### Dataset records
++++++++++
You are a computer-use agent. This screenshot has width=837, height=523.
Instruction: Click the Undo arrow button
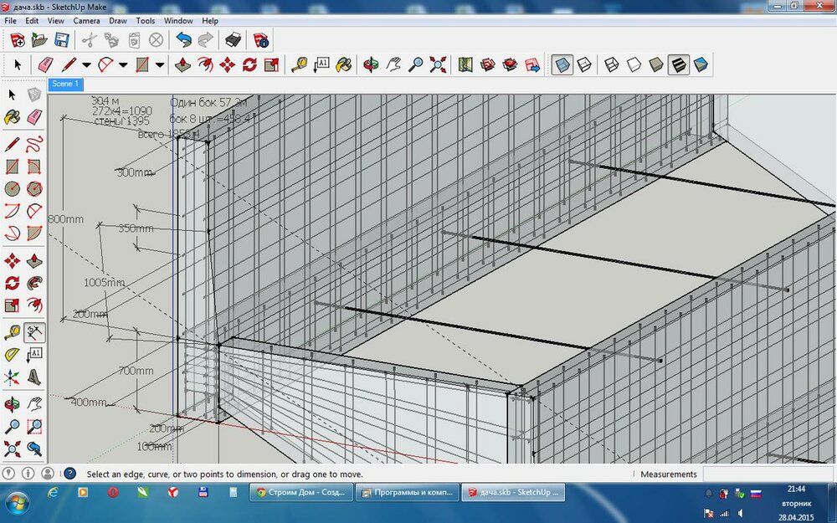[x=183, y=39]
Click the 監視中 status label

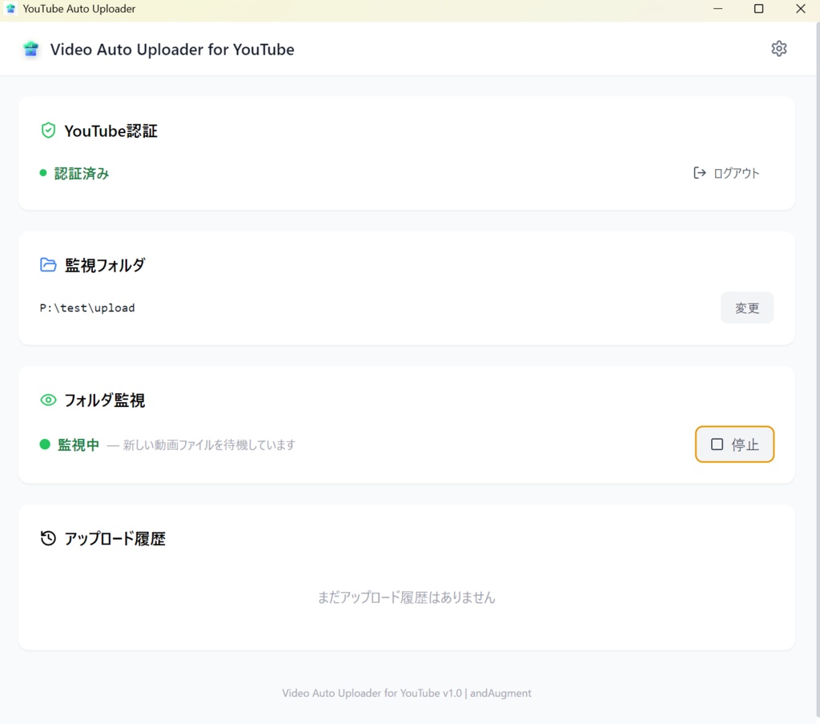click(x=78, y=444)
++++++++++
Please print the data above once more, exactly as it appears, with no pictures.

You are a computer-use agent. This screenshot has width=837, height=523.
Instruction: Click the Undo arrow button
[x=183, y=39]
Click the 監視中 status label

click(x=78, y=444)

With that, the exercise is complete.